Document excerpt:
---------------
But there is something else, something more essentially human, involved in hoping, wanting, and, eventually, meaning for something to happen. So it is unproductive to talk about the economy or the weather actually "planning" or "intending" any of the consequences that we associate with their mechanisms. To do so would suggest that we could engage with those systems on the basis of the same things that ground us in the world, and thus that we could somehow talk not just about them but also to them, reason with them, rather than simply grapple with their causes and their outcomes. It is similarly, in the end, probably distracting at best to talk about how "we may irreversibly lose control of autonomous AI systems, rendering human intervention ineffective", because "control" of these systems indicates that there is a basis for having top-down views of what the systems mean on their own to do in the first place. What could it possibly mean, for instance, for an AI to "form coalitions with human actors and other AI systems"? Surely the basis of a "coalition" is some sense of shared mission in the world, but an AI just isn’t in the world like that.

Yes, AIs can no doubt be pushed out into the world to do things like browse the web and design chemistry experiments (to pick two examples mentioned by the authors of the letter), but in the end they are acting as abstract factotums, unconcerned with any sense of purpose to the way they map from one pattern to another. They only "know" things and "plan" things by virtue of us interpreting what they do as corresponding to knowledge and intent; they have no notion of value assigned to these things, simply because they have no notion of value to begin with.

None of this uncertainty about the nature of the knowledgeability and agency of AI should lead us to simply write off concerns about what AI might end up facilitating, and in particular the bad things that could be done not exactly by AI but with AI – and the authors of the recent letter are certainly aware of this "malicious actor" factor. If AI has the potential to change the world in a radically positive way, then it simply must be the case that it could also change the world in a negative way; raw power is morally unaligned. So, should the use of AI be regulated? Yes, certainly, if bad or irresponsible people are using AI to do bad and irresponsible things, they should be stopped, as would be the case with the abuse of any technology.
---------------
Listed records:

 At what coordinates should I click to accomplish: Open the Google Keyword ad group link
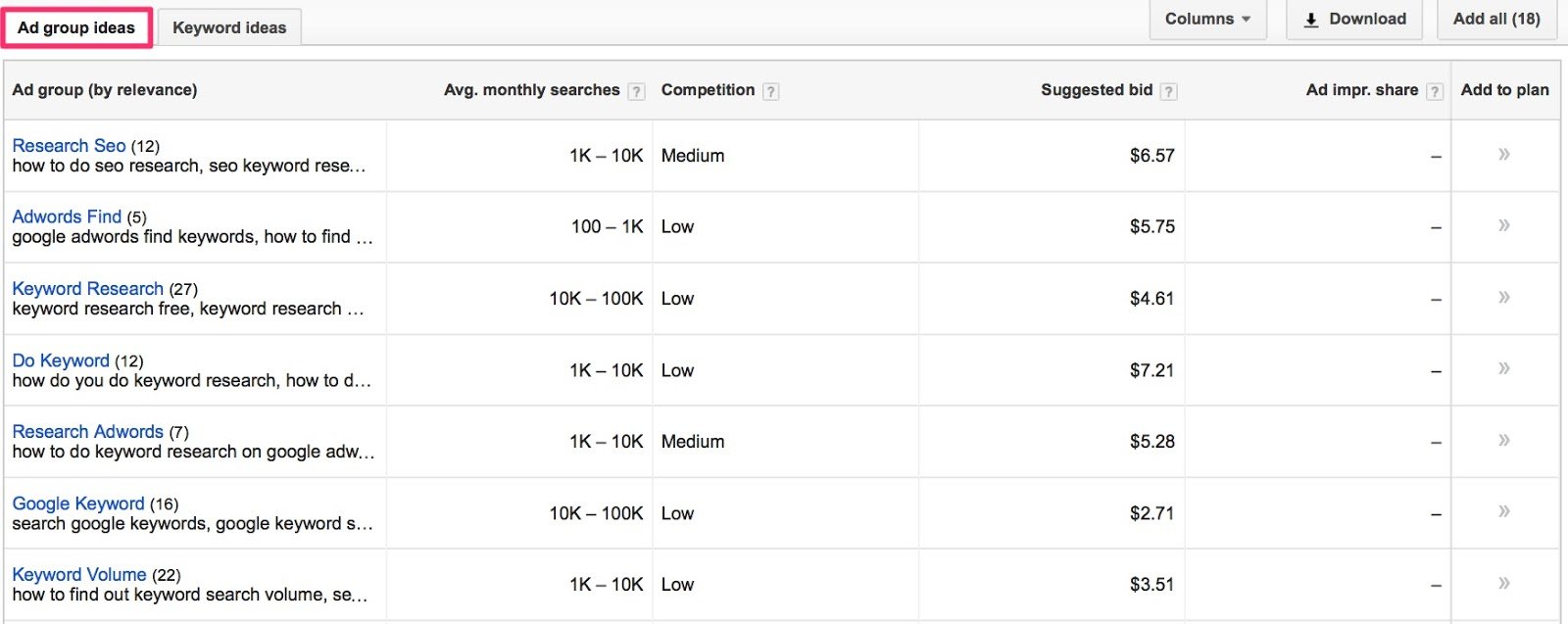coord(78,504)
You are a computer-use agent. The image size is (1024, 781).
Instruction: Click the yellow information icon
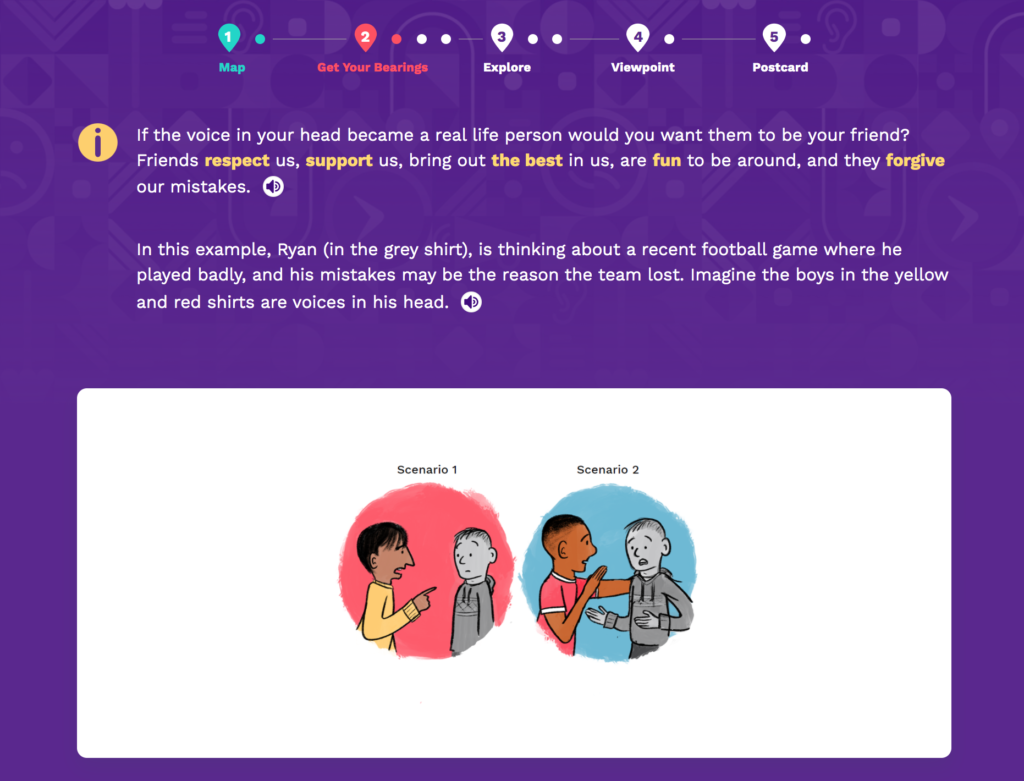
---------------
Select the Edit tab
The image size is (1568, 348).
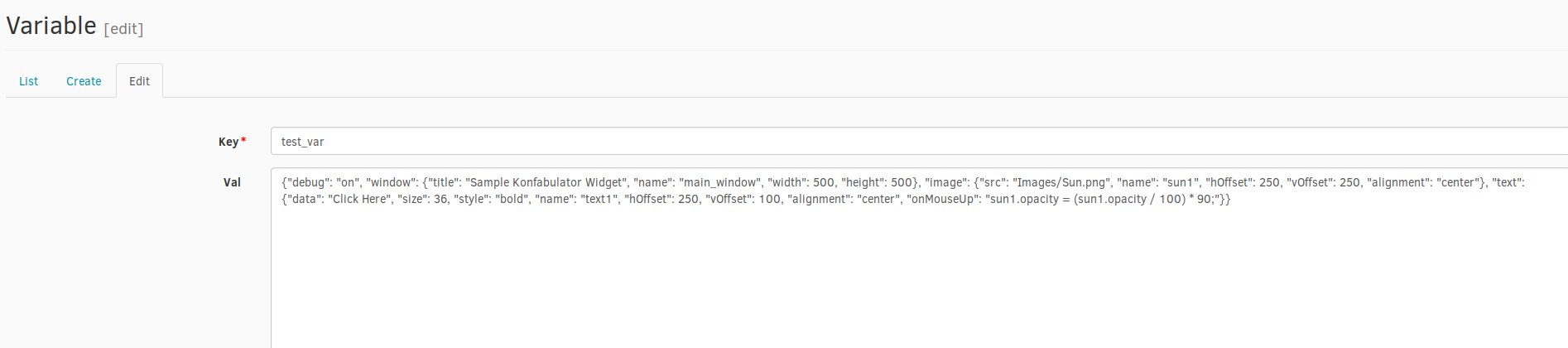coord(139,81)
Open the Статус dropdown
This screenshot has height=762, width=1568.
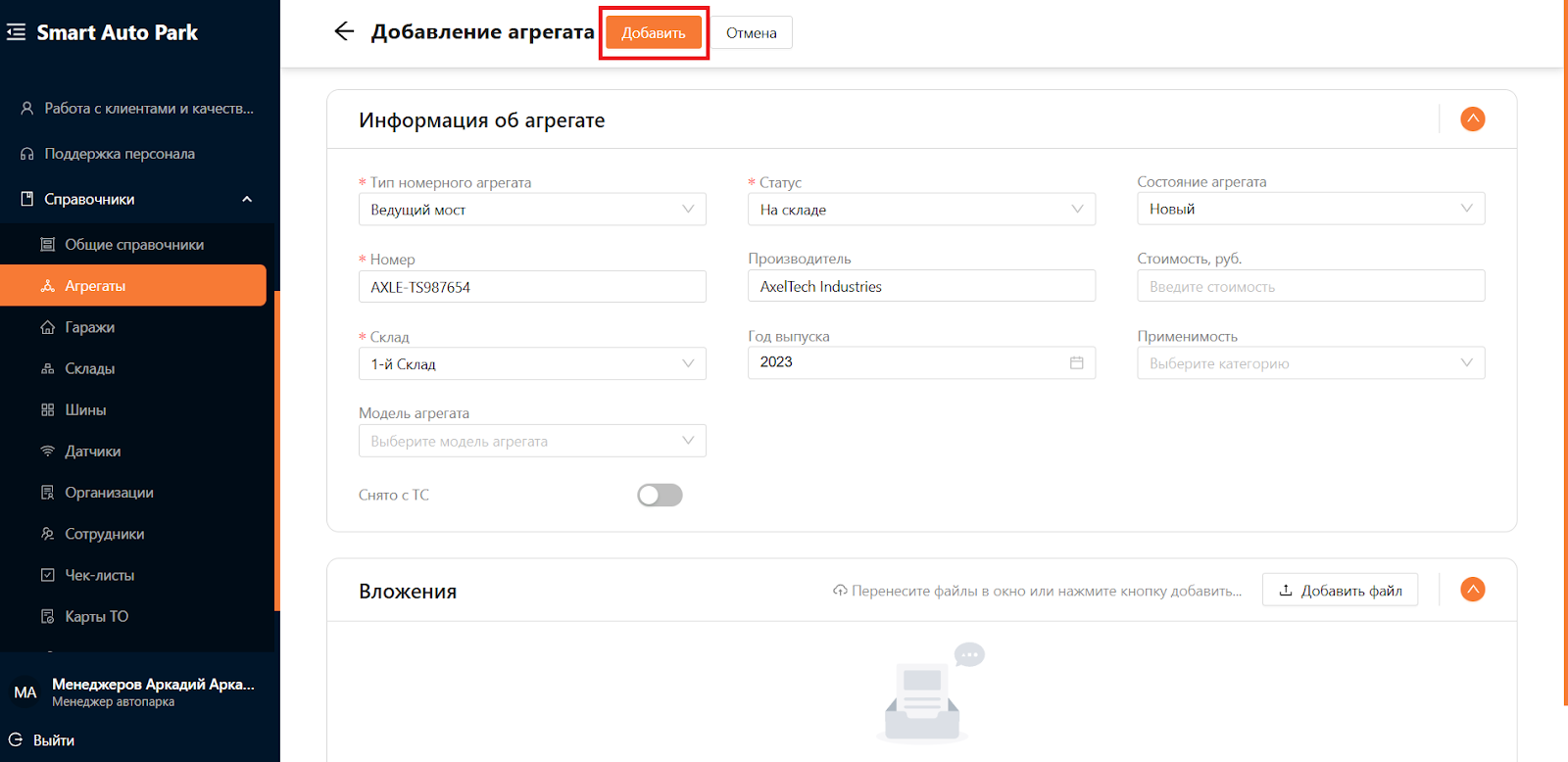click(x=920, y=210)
---------------
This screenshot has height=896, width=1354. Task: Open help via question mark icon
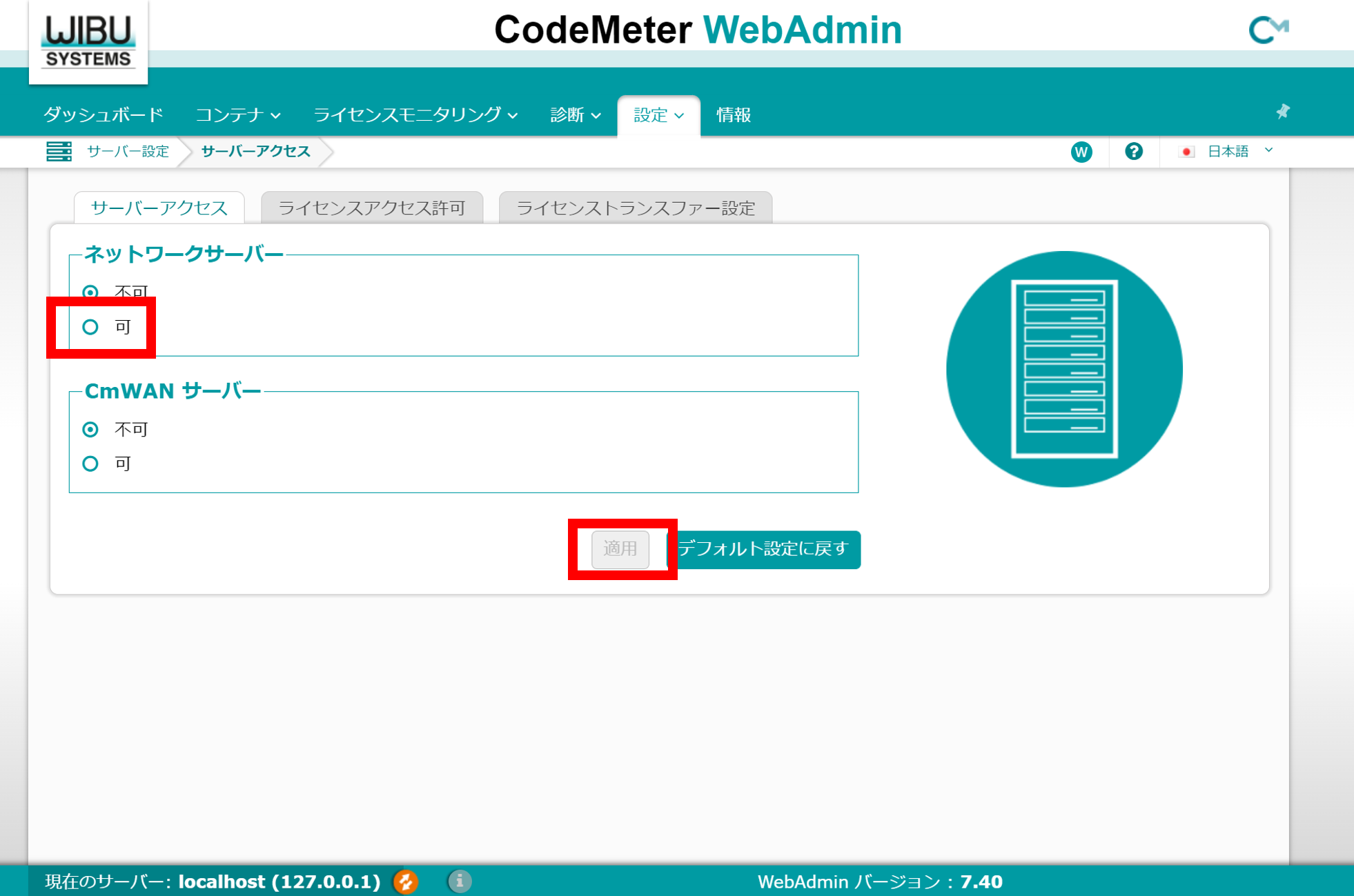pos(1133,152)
---------------
Your tasks:
1. Summarize the passage on AI agency in two sentences.
2. Echo the stretch of the passage on AI agency from "None of this" through "of any technology.".
3. State whether each statement agrees with the passage on AI agency, answering yes or no and quoting the deciding words: (a) AIs have no notion of value. (b) The use of AI should not be regulated. (c) Browsing the web and designing chemistry experiments are examples taken from the authors of the letter.

Answers to the problems:
1. The passage argues that AI systems lack intent, purpose, or any notion of value, and are "in the world" differently from humans, so talk of losing "control" of them or of their forming "coalitions" is misleading. This uncertainty should not lead us to dismiss concerns about bad things done with AI, and the use of AI should be regulated to stop bad or irresponsible people, as with the abuse of any technology.

2.
None of this uncertainty about the nature of the knowledgeability and agency of AI should lead us to simply write off concerns about what AI might end up facilitating, and in particular the bad things that could be done not exactly by AI but with AI – and the authors of the recent letter are certainly aware of this "malicious actor" factor. If AI has the potential to change the world in a radically positive way, then it simply must be the case that it could also change the world in a negative way; raw power is morally unaligned. So, should the use of AI be regulated? Yes, certainly, if bad or irresponsible people are using AI to do bad and irresponsible things, they should be stopped, as would be the case with the abuse of any technology.

3.
(a) Yes: "they have no notion of value to begin with"
(b) No: "So, should the use of AI be regulated? Yes, certainly"
(c) Yes: "to pick two examples mentioned by the authors of the letter"